Although Shapiro allows the few within Burt’s inner circle to ruminate on his existence as a reluctant icon, the filmmaker only needs to train his lens on Burt to find something fascinating. Starting out in Taiwan where the soft-spoken Burt is treated like a rock star after shuffling into the Taipei airport as part of an International promotional tour, the film pulls back to see the simple life Burt leads at home, with his assistant Trevor perhaps a little too eager to talk up Burt’s bonafides as a salt of the earth figure. Burt himself burnishes his cred by recalling how he once voluntarily slept in prisons as a young boy when he struck out on his own and gamely stands for the camera against the pickup truck he started his business out of, playing into the American Dream narrative that has helped Burt’s Bees goods fly off the shelves.
“My life’s been evolutionary rather than revolutionary,” he says, not out of modesty but because he sees it as truth, every word sounding sage since he uses so few.
Yet Burt’s reticence seems to be a product of something besides a desire to be economical in all aspects of his life and as the film wears on, Shapiro does a masterful job of revealing why that is, beginning with a question about Roxanne, a woman whom the mere mention of her name gives Burt pause. For those unfamiliar with Burt’s story, it’s best to simply watch the film to learn who she is, but while the film is slightly weakened by her absence and the choice to have her son to speak for her, save for an appearance in an appropriately garish CNBC special, the way Shapiro shows that Burt’s life is not necessarily what it seems at first is most fitting for such a wily subject.
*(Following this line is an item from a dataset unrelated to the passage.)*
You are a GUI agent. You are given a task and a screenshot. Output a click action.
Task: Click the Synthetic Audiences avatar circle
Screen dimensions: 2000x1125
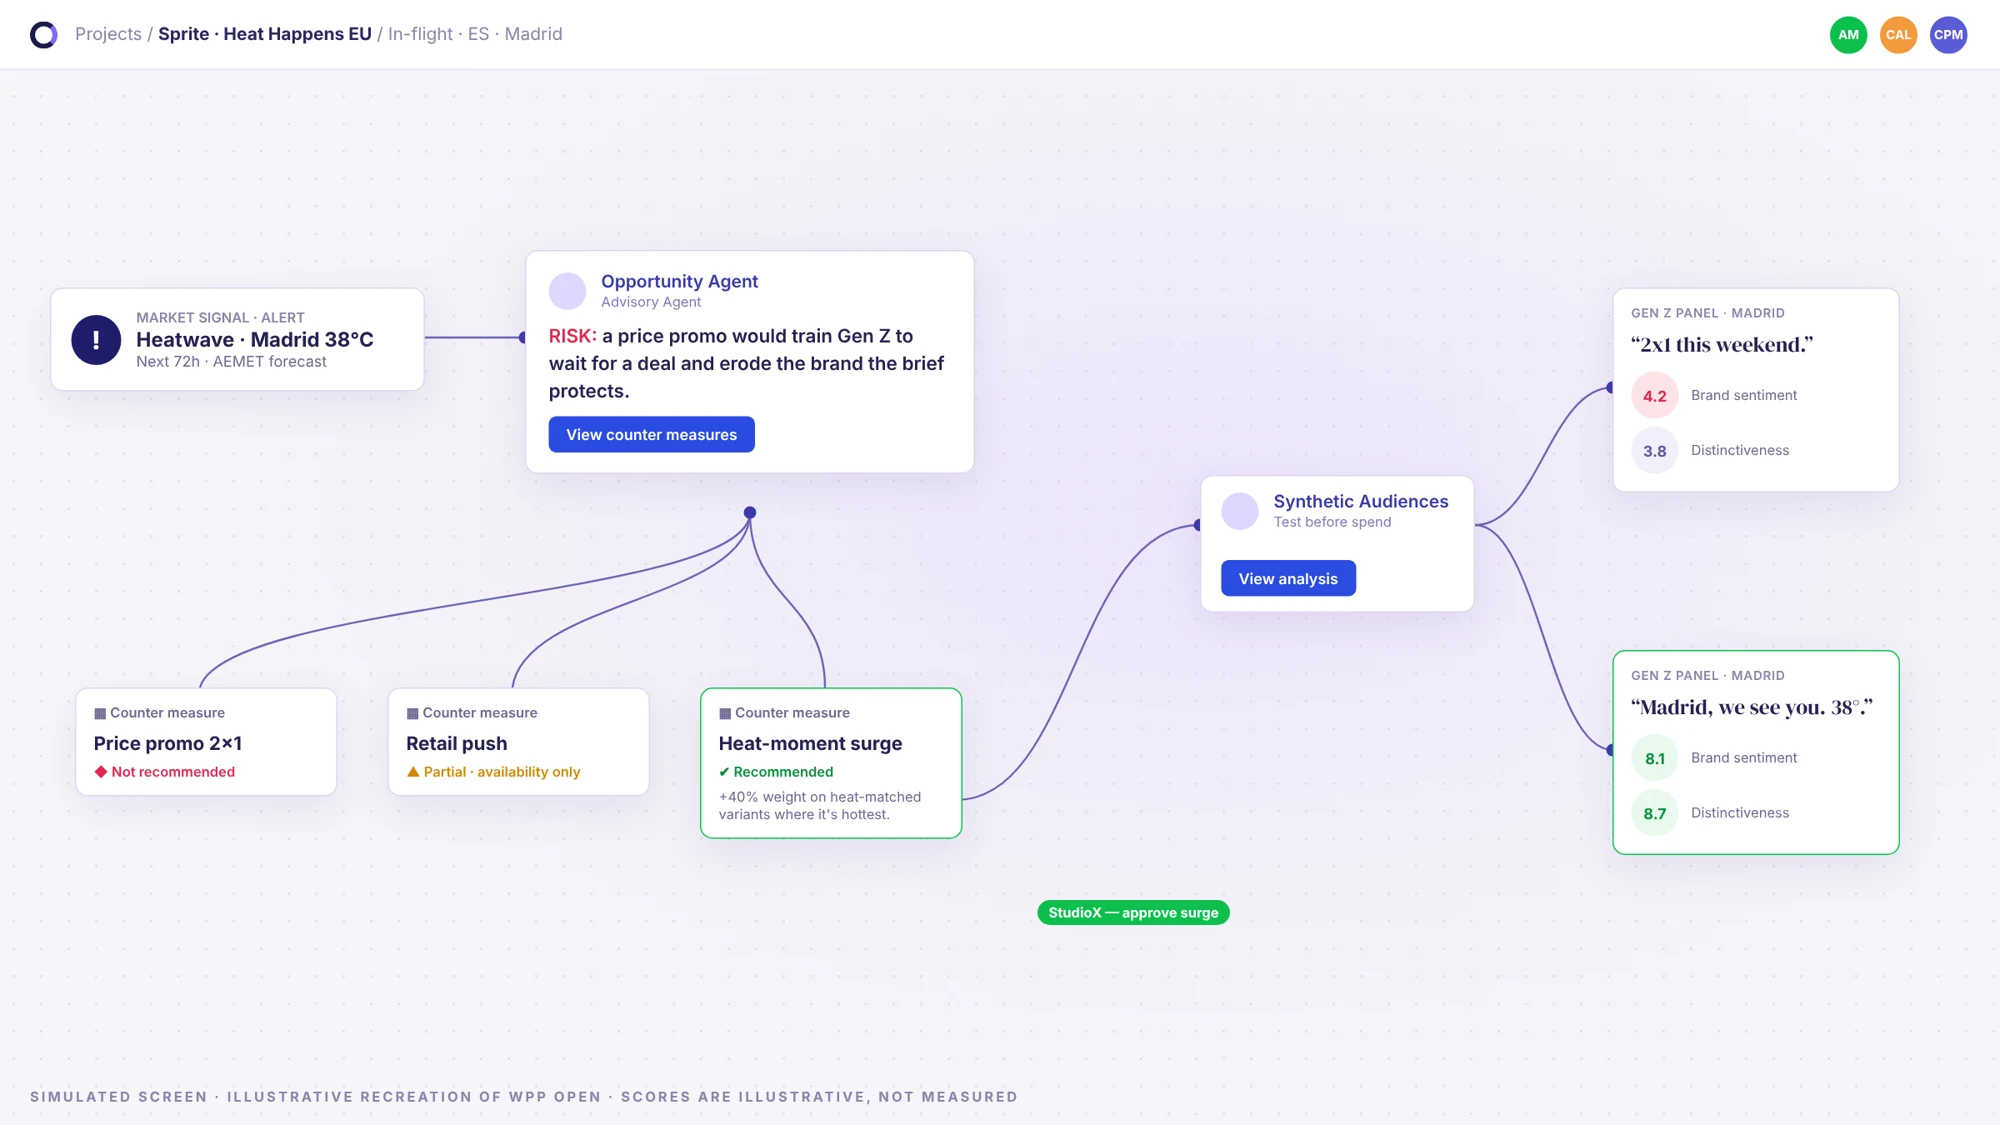1240,511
Even more impressive is how the film’s light and loose tone never wavers, despite getting past Burt’s surly façade to show the pitfalls of a person defined strictly by the brand he helped create who was never meant to toe the company line.
Burt may tell a Taiwanese reporter that there are no issues in his life, and from a personal standpoint, that may be quite true. But “Burt’s Buzz” raises a host of interesting ideas about our collective need for authenticity and the threat of homogenization that comes with success. Thankfully, Shapiro’s film finds a way to flourish without ever feeling ordinary, taking a page from its subject who despite extolling the virtues of a simple life leads one that’s satisfyingly complex and quite deserving of the big screen treatment.
“Burt’s Buzz” will be released in early 2014 by FilmBuff.